§ **WHAT YOU NEED TO DO**
Search the records for the word "will". Copy every line where it appears.

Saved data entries
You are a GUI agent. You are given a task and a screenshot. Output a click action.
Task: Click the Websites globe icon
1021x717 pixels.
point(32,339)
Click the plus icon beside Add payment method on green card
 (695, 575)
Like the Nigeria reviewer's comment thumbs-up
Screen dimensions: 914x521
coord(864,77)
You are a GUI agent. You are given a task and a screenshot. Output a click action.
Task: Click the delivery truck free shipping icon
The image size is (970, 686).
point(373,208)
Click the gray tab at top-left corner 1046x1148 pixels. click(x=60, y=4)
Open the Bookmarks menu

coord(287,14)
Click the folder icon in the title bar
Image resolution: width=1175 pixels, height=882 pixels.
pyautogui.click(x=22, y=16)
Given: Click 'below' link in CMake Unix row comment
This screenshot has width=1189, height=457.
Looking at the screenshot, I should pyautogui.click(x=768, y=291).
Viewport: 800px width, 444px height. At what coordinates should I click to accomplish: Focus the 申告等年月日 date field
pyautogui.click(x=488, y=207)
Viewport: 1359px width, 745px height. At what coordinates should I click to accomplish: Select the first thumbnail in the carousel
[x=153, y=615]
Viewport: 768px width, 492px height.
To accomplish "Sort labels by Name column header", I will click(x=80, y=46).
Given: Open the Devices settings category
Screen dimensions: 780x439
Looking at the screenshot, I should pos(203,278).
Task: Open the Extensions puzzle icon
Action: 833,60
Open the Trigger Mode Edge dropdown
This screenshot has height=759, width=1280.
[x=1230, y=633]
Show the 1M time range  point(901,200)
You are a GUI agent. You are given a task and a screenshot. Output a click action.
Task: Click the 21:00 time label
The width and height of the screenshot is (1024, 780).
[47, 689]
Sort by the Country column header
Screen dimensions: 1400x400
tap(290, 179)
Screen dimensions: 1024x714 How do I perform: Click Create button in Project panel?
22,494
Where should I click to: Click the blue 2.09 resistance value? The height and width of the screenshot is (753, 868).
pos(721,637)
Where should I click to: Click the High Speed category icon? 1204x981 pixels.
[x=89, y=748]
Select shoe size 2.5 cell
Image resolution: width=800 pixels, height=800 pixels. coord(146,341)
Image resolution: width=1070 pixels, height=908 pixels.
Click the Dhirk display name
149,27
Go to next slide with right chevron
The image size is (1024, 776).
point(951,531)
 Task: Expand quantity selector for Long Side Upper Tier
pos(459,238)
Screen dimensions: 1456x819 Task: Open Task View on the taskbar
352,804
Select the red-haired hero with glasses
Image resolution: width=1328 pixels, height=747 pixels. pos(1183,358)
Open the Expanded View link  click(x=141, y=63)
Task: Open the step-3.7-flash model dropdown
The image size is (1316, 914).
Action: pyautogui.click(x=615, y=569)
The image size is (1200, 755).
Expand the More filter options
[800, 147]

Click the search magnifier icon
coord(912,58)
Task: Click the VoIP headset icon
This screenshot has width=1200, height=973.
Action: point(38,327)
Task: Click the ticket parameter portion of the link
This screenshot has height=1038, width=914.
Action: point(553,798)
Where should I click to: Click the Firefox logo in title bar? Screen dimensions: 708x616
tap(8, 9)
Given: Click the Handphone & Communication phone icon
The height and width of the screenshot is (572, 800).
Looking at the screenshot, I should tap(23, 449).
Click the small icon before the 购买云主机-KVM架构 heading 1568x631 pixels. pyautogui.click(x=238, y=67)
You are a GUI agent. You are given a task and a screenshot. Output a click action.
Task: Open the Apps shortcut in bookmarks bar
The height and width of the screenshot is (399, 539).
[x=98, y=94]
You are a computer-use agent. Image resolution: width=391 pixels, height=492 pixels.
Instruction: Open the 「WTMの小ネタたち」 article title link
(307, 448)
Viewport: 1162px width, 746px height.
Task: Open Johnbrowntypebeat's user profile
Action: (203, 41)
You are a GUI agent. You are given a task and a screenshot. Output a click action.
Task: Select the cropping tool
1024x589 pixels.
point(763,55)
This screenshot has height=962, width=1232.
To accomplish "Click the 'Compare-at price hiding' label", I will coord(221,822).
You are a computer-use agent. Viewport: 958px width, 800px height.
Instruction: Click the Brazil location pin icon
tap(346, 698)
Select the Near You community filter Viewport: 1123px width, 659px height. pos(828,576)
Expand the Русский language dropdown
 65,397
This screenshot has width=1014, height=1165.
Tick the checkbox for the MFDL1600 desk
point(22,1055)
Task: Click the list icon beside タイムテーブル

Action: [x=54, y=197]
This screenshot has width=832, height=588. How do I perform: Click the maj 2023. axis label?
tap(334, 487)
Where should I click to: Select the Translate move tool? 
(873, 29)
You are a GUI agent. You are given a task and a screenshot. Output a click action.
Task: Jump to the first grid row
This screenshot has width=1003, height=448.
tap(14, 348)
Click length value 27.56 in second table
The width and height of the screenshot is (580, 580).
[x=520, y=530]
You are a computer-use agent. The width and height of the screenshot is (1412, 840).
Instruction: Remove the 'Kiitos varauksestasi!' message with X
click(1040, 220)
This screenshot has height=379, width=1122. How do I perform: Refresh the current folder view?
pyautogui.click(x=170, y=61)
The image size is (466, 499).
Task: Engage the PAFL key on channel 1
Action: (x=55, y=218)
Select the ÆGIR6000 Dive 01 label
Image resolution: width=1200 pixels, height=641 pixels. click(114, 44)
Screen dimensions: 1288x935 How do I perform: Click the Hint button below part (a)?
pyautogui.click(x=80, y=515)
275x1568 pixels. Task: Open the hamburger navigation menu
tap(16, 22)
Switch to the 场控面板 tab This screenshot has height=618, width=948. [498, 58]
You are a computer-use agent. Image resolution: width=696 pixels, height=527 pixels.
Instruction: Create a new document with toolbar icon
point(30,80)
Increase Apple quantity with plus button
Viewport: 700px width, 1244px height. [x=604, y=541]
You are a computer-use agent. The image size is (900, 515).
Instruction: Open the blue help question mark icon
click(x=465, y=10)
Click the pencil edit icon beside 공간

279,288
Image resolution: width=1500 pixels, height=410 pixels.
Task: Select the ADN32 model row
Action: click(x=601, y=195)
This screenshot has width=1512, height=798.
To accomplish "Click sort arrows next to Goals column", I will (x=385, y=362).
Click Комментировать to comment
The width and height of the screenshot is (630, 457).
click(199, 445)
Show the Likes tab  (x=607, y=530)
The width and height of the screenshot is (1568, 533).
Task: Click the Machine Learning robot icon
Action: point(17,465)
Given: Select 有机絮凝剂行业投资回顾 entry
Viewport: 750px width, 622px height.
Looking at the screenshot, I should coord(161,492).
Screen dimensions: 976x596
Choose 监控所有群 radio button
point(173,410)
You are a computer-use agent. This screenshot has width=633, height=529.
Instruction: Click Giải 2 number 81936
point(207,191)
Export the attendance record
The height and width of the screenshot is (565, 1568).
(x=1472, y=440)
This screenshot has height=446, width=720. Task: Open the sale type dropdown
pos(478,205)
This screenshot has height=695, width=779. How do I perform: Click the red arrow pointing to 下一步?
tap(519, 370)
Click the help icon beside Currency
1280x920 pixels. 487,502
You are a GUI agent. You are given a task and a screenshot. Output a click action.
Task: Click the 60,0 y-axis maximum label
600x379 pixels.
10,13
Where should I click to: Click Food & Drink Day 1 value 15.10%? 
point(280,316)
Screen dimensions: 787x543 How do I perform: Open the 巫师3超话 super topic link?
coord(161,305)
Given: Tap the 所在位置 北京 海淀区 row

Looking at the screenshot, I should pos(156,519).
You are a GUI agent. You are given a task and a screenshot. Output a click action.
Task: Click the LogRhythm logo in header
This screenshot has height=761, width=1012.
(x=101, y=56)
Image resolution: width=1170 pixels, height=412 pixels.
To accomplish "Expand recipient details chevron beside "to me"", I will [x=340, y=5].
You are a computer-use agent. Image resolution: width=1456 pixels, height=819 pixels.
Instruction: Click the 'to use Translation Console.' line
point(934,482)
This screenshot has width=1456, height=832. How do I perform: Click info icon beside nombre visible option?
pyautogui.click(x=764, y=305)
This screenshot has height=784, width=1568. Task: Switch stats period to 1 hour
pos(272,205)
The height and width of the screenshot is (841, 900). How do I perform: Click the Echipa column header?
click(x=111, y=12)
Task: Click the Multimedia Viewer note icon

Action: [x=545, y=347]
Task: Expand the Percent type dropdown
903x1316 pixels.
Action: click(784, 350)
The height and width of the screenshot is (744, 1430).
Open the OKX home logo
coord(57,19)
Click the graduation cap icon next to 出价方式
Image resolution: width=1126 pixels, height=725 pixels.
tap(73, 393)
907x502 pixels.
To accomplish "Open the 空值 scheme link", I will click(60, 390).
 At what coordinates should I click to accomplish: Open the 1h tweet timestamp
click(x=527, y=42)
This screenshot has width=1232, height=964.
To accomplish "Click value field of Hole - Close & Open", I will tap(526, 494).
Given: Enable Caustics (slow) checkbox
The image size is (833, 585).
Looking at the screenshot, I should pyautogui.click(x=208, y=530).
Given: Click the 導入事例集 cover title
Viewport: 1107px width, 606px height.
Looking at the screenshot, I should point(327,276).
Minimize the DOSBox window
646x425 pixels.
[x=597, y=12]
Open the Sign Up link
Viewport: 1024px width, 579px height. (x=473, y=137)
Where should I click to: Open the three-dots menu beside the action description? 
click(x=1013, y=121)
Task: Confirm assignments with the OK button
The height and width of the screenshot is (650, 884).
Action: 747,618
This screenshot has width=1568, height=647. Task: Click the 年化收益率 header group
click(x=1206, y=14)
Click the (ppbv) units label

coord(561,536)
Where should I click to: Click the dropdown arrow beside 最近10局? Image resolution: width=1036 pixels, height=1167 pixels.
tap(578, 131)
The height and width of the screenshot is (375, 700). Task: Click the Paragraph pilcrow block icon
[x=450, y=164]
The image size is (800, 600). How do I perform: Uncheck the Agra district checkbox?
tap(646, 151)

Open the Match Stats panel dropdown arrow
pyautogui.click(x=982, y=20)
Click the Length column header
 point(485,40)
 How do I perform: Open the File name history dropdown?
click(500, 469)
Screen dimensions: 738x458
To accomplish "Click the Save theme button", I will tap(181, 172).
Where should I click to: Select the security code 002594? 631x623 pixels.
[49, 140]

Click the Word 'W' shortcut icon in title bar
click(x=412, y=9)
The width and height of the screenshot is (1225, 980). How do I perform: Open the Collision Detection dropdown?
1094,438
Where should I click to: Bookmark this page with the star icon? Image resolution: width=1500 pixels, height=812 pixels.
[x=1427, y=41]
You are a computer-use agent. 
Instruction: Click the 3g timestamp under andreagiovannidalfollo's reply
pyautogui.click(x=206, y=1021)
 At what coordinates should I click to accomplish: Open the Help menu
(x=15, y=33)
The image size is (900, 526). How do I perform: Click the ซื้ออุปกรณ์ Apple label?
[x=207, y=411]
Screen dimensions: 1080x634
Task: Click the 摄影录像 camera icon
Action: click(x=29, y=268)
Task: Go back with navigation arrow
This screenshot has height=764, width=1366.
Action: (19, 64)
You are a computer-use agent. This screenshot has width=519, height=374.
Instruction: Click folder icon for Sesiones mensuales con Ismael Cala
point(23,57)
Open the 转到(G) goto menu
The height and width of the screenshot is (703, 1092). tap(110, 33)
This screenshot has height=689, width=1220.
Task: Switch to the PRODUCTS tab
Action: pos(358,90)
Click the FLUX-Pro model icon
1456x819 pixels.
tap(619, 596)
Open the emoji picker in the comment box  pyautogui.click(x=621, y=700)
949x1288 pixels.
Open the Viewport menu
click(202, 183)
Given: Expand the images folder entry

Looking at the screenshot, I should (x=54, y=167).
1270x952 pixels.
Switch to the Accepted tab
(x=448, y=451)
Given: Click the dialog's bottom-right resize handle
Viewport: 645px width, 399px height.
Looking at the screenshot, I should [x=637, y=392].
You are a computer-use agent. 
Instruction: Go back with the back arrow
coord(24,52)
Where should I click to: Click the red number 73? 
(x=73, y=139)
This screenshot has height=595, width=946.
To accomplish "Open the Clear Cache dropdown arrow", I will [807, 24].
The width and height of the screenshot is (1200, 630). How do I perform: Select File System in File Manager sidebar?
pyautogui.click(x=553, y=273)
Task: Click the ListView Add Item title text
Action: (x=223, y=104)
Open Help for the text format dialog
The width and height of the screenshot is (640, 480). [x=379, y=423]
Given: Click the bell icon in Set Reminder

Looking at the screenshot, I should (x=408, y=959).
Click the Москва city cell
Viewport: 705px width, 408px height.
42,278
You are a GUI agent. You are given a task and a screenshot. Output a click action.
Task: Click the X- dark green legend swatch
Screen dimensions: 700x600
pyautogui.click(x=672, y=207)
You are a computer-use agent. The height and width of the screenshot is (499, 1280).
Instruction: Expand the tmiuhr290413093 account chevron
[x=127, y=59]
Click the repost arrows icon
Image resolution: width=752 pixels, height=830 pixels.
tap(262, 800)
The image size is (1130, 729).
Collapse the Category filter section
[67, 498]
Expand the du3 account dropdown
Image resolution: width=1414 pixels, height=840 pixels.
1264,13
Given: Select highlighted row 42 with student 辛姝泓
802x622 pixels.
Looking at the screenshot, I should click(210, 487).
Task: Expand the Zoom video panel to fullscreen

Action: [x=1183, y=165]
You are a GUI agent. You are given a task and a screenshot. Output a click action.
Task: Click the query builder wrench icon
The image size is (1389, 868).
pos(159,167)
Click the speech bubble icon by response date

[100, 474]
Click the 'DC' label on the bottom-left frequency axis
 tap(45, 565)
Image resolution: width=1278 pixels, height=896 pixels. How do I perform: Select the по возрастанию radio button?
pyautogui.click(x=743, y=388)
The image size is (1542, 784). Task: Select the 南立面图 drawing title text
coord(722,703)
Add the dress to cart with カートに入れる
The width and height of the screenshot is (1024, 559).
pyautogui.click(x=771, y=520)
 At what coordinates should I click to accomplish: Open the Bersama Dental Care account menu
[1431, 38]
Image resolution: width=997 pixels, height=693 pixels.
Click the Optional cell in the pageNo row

§ **TASK SOLUTION**
To accomplish "Sort labels by Name column header", I will click(x=80, y=46).
To accomplish "Click the 'Compare-at price hiding' label", I will coord(221,822).
To accomplish "Click sort arrows next to Goals column", I will (x=385, y=362).
To accomplish "Expand recipient details chevron beside "to me"", I will [x=340, y=5].
To accomplish "Open the 空值 scheme link", I will click(60, 390).
To accomplish "Click value field of Hole - Close & Open", I will tap(526, 494).
To accomplish "Click the Save theme button", I will tap(181, 172).
To accomplish "Open the Clear Cache dropdown arrow", I will [807, 24].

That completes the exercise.